I had only ventured into Tropical on one prior occasion, for maybe 30 seconds. I had found it to be dead, and devoid of any reason for me to return. But that must have been during a down period. This time, the place was hopping. I took an immediate liking to the more intimate atmosphere, in contrast to the much larger Adelitas and Chicago Club. I quickly warmed up to Tropical, and it’s now a mandatory stop on any future TJ visits.
I saw Bill seated near the end of the bar, and headed over in that direction. On the way, I passed by this depraved, aging silver fox who was in the process of using his hands to corrupt the morals of some helpless young waif. The nerve of him. Feeling up some poor, innocent girl, a fraction of his age, in a crowded bar. I thought to myself, that sounds like something Ben would do.
I joined Bill at the bar, and as he related to me how Candi had once more rocked his world, the decrepit old chica groper managed to tear himself away from his prey, and came over and joined us. The grinning Bill introduced me to Ben. Ha! I might have known.
It became immediately apparent that Ben knows all of the girls at Tropical. I mean all of them. Soon, he was off, on the prowl, in search of another young, wide-eyed ingénue to paw and molest.

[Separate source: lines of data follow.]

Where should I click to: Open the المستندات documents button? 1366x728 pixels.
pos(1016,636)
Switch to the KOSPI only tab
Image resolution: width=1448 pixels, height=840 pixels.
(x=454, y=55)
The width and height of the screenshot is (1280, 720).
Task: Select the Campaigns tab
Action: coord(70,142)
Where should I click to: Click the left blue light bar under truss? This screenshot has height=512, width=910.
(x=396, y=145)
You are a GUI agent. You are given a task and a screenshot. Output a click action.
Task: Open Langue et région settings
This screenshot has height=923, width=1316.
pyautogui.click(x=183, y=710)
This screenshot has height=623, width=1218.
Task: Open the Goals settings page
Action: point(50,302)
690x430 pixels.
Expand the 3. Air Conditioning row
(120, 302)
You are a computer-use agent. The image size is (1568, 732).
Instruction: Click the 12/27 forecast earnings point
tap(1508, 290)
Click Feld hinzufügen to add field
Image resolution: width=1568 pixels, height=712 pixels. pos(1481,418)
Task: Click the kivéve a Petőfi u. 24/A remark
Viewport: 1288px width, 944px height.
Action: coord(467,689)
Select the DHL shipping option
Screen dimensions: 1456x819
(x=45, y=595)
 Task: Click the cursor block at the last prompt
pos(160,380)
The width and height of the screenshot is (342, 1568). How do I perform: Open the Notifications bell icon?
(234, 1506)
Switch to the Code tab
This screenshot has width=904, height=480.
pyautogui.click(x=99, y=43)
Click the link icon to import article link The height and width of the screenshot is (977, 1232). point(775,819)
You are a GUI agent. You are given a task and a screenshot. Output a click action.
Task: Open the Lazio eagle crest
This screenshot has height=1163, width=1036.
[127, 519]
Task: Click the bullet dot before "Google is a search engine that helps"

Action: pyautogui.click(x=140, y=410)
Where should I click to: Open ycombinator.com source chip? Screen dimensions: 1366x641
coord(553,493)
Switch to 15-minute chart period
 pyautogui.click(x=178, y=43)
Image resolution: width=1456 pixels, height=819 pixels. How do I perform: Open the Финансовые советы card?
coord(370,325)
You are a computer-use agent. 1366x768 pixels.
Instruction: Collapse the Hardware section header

Meanwhile, Bill, who is always one step ahead of me when it comes to these things, was already tracking two potential targets of his own. He’d done some collaborating with the all-knowing Ben beforehand. He had his eyes on Alexandra, a tall, attractive brunette, who right that very minute was dancing on the stage. He also had another brunette on his radar: the short-haired Letti, who was strutting around in a skimpy peach-colored two-piece outfit. I would later find out that Letti is quite well-known, and has an excellent reputation. As she cavorted around the bar, I said to Bill, “There are better looking girls in here, but there’s just something about her.” Bill agreed.
We just sat there for a few minutes, taking in the scene, and watching Notre Dame run up the score on Washington on the large-screen TV. And then, we had another visitor. I was very pleased to finally meet Erip, the TJ veteran and one of my favorite posters. Erip sat down and joined us. Soon, Ben returned from whatever sort of debauchery he’d gotten himself into, and made it a foursome. We began to swap stories.
But Ben couldn’t stay; I guess an old codger like him needs his rest. He got up to leave, and Bill accompanied him out to his car. All kidding aside, it was great to finally meet the Grand Old Man of Tropical after all this time.
That left Erip and myself sitting at the table. Erip had a proposal. He offered to have a waiter hunt down Letti, and put in a good word for me. And as soon as Bill returned to our table and heard of Erip’s plan, he enthusiastically endorsed it.
Well, it was rather soon after my session with Yuri. I had already noticed that Letti was frequently occupied, and constantly on the move when she wasn’t. If a later urge to seek out her affections overtook me, it might be hard to pin her down. And so, grateful for the offer, I consented.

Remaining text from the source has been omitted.